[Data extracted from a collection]
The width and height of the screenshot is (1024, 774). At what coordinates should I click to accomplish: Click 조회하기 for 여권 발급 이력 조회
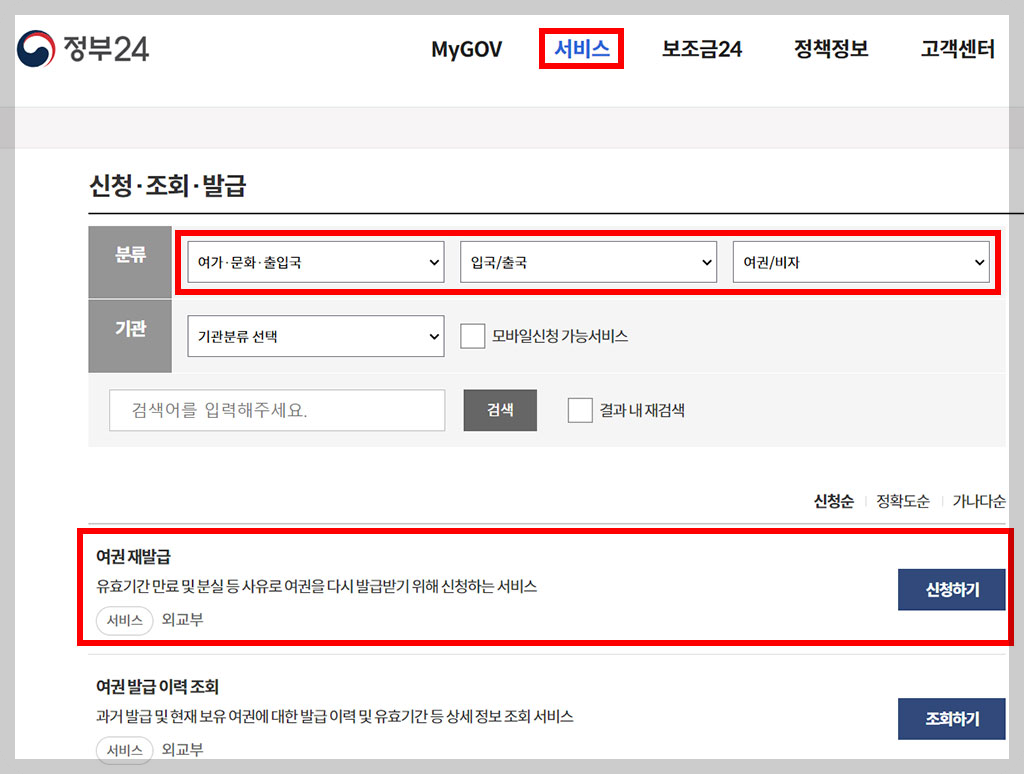[x=951, y=719]
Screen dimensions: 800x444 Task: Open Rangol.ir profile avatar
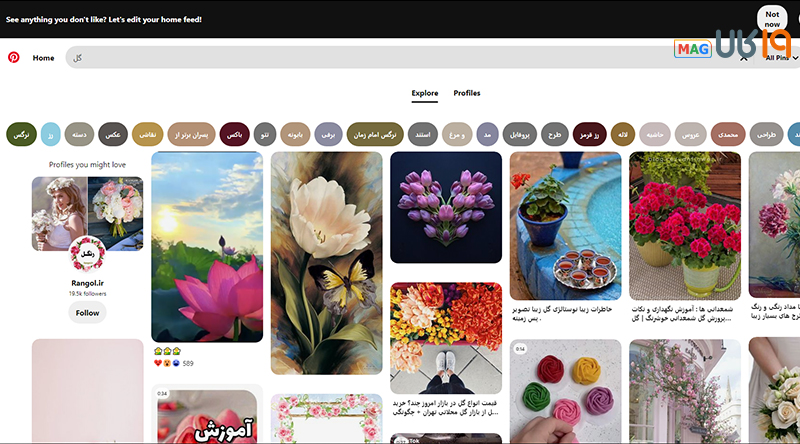coord(87,256)
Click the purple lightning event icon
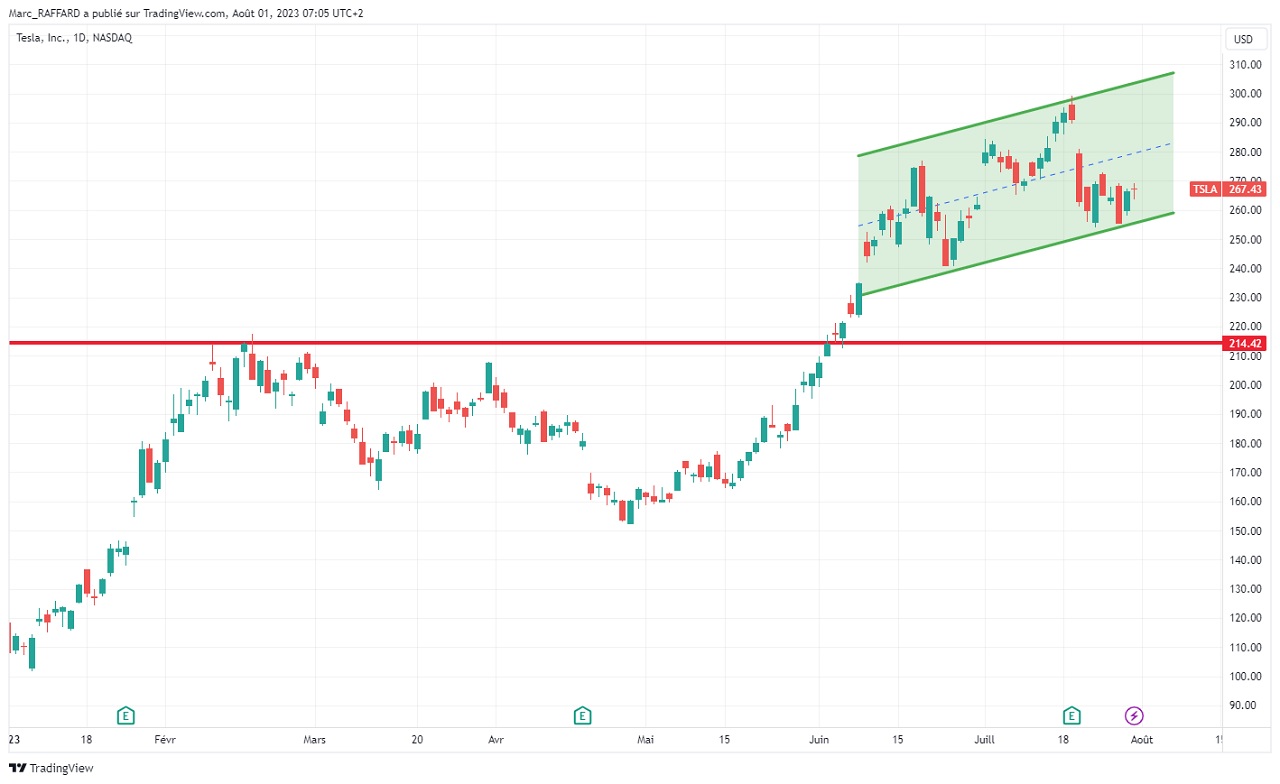The width and height of the screenshot is (1280, 784). coord(1134,715)
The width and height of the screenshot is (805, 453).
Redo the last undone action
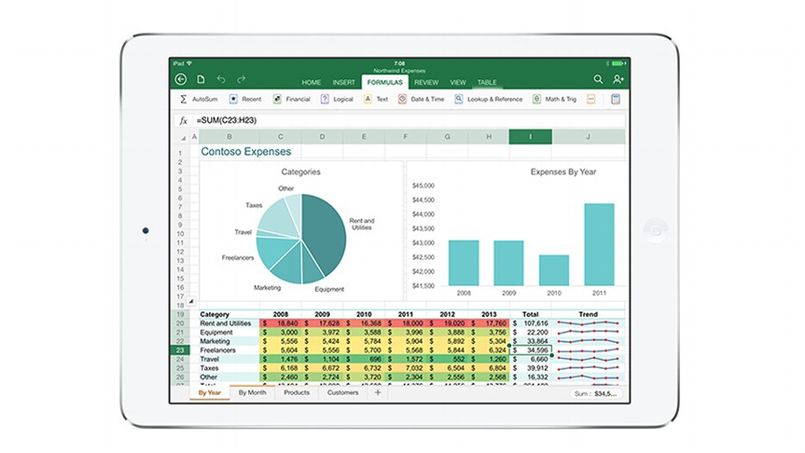tap(241, 79)
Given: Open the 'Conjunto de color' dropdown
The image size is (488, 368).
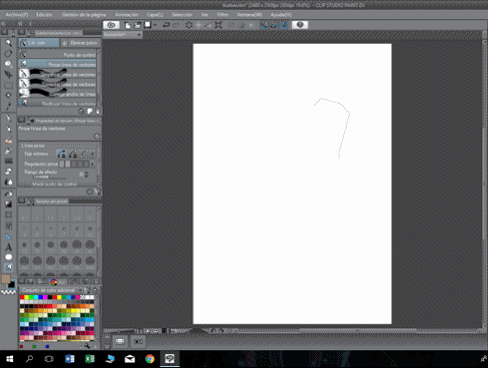Looking at the screenshot, I should 51,290.
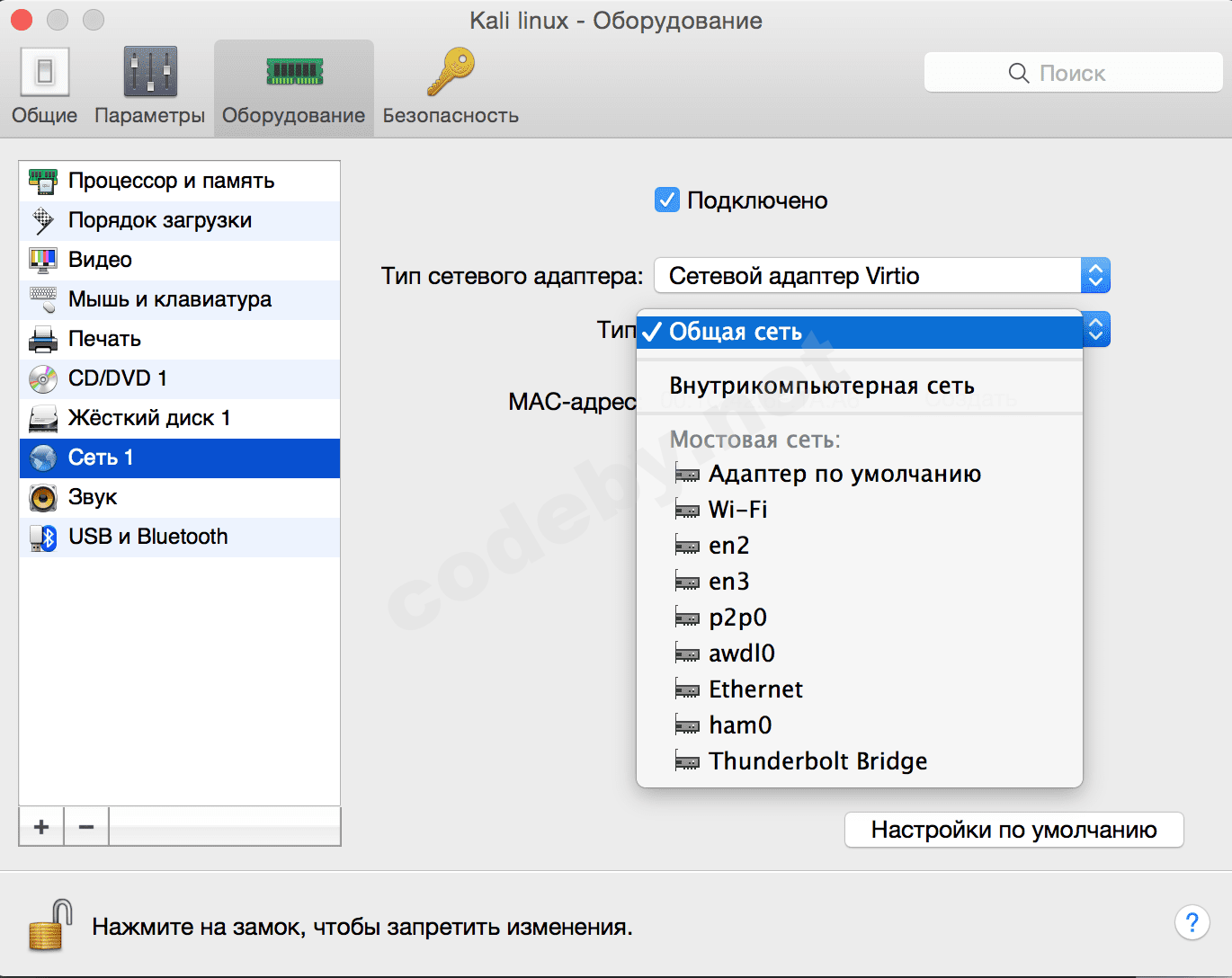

Your instructions
Repeat exactly the lines above, starting at the one that contains "Click the purple lightning event icon" and stopping at the last line of the entries, and leave out the pictures.

Result of the task
Click the purple lightning event icon
The width and height of the screenshot is (1280, 784). coord(1134,715)
The width and height of the screenshot is (805, 453).
Redo the last undone action
tap(241, 79)
Given: Open the 'Conjunto de color' dropdown
The image size is (488, 368).
Looking at the screenshot, I should 51,290.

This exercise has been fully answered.